Write out the data that follows exactly, keeping every picture out.

---------- DATA ----------

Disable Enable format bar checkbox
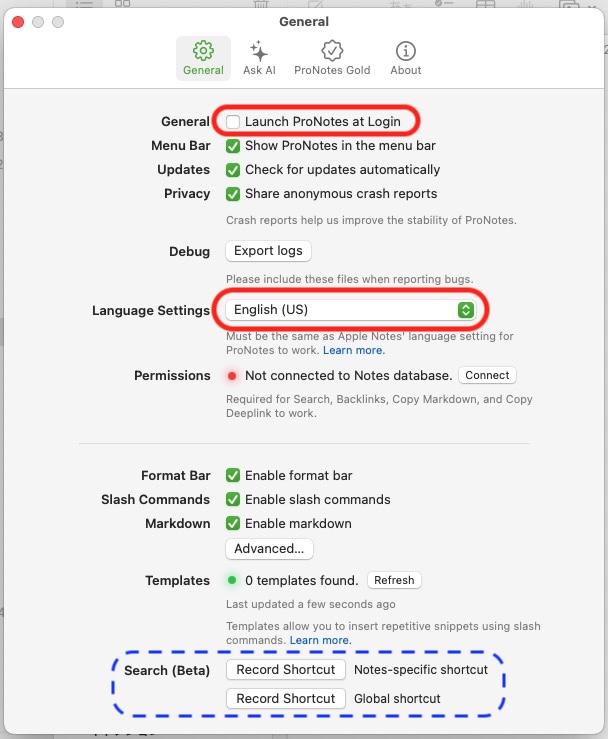The width and height of the screenshot is (608, 739). [233, 475]
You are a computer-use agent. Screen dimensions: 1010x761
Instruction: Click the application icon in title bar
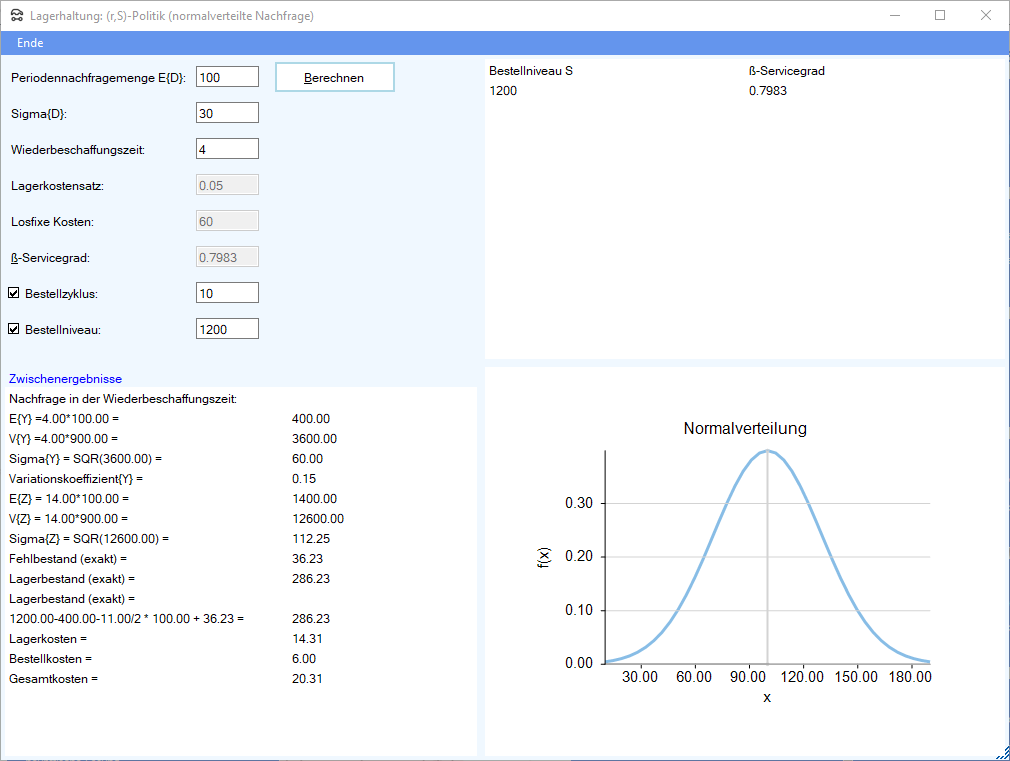point(15,15)
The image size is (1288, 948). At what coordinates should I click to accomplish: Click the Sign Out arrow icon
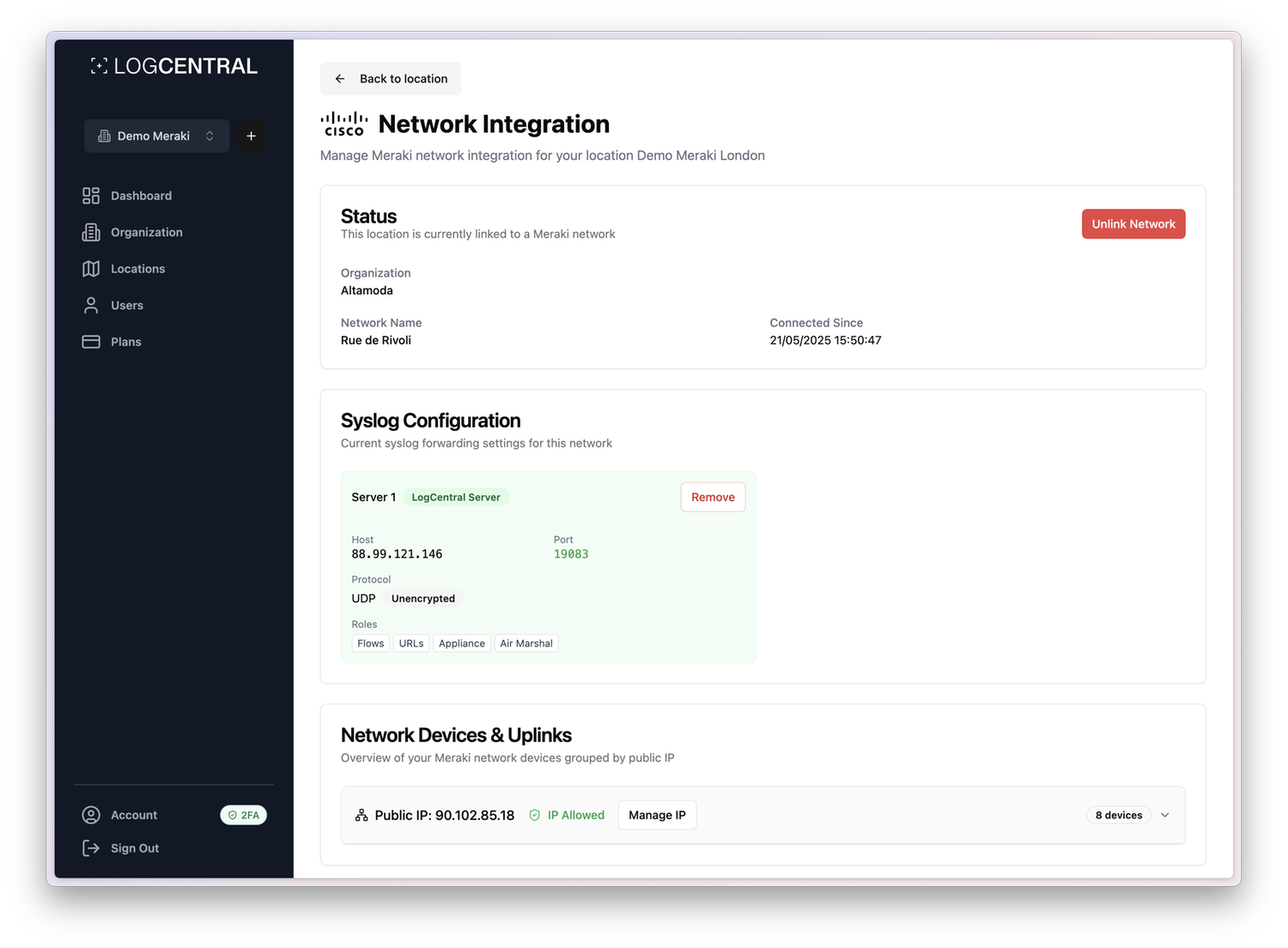click(x=91, y=848)
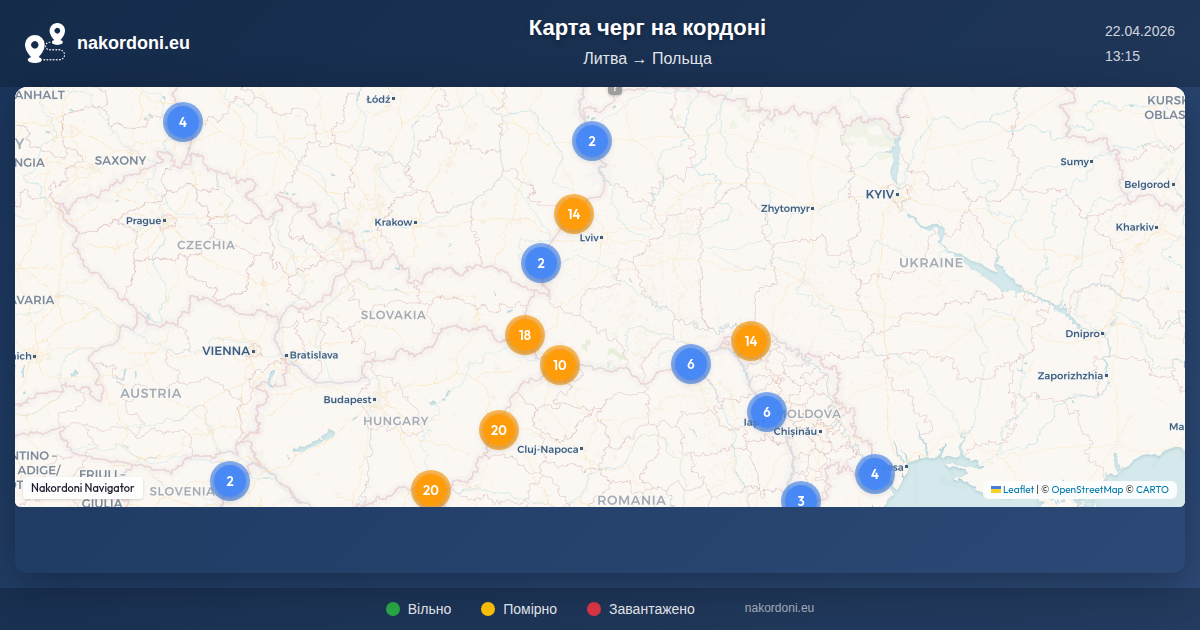Follow the CARTO attribution link

click(1152, 490)
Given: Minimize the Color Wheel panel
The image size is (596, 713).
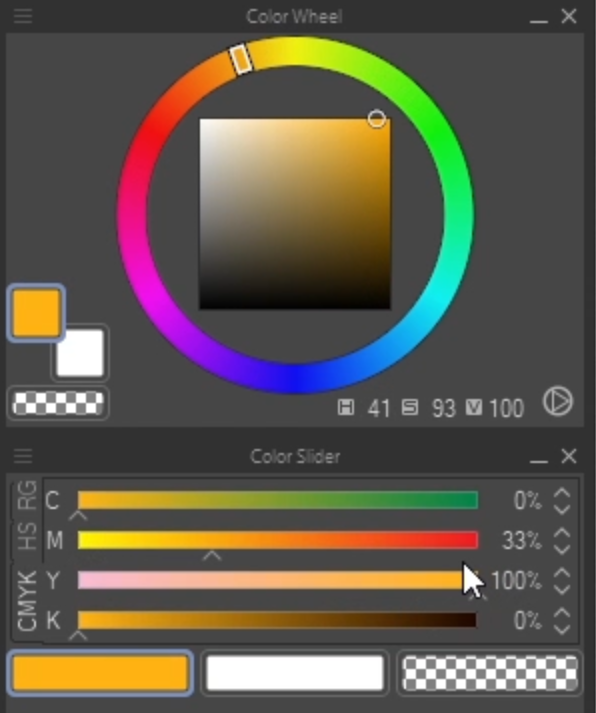Looking at the screenshot, I should coord(538,18).
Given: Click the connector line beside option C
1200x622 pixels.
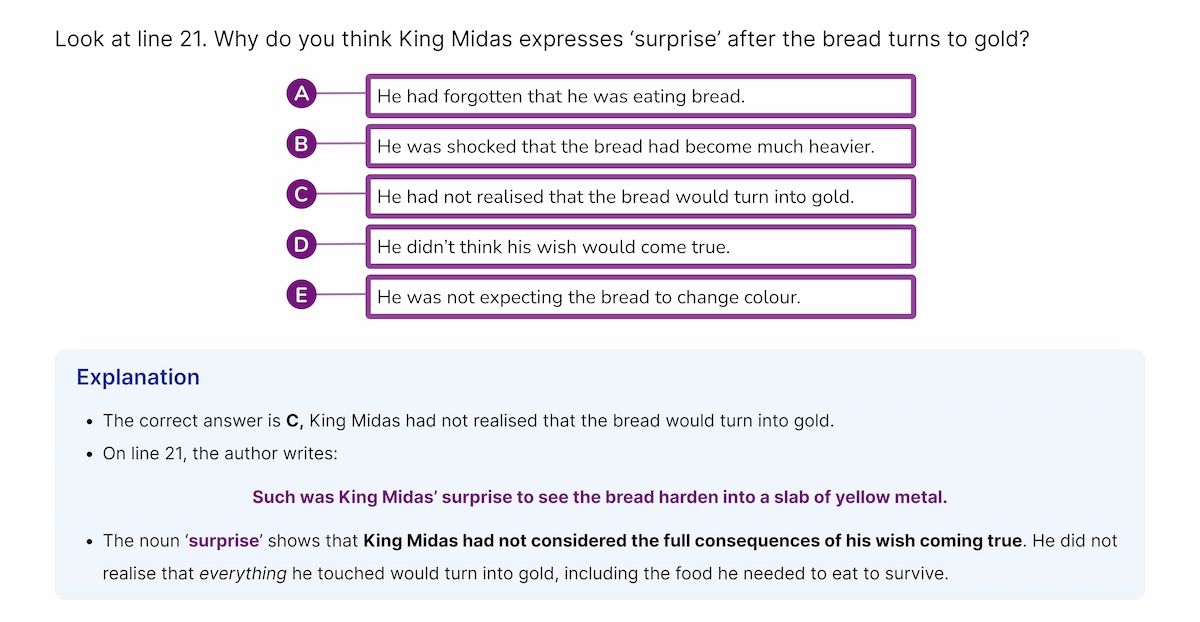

----------

• **YOUR RESPONSE**
Disable Enable format bar checkbox
The width and height of the screenshot is (608, 739). [233, 475]
You are a computer-use agent. Screen dimensions: 1010x761
Instruction: Click the application icon in title bar
point(15,15)
The image size is (1288, 948). At what coordinates should I click to accomplish: Click the Sign Out arrow icon
click(x=91, y=848)
Follow the CARTO attribution link

click(1152, 490)
Given: Minimize the Color Wheel panel
The image size is (596, 713).
Looking at the screenshot, I should coord(538,18).
Given: Click the connector line beside option C
1200x622 pixels.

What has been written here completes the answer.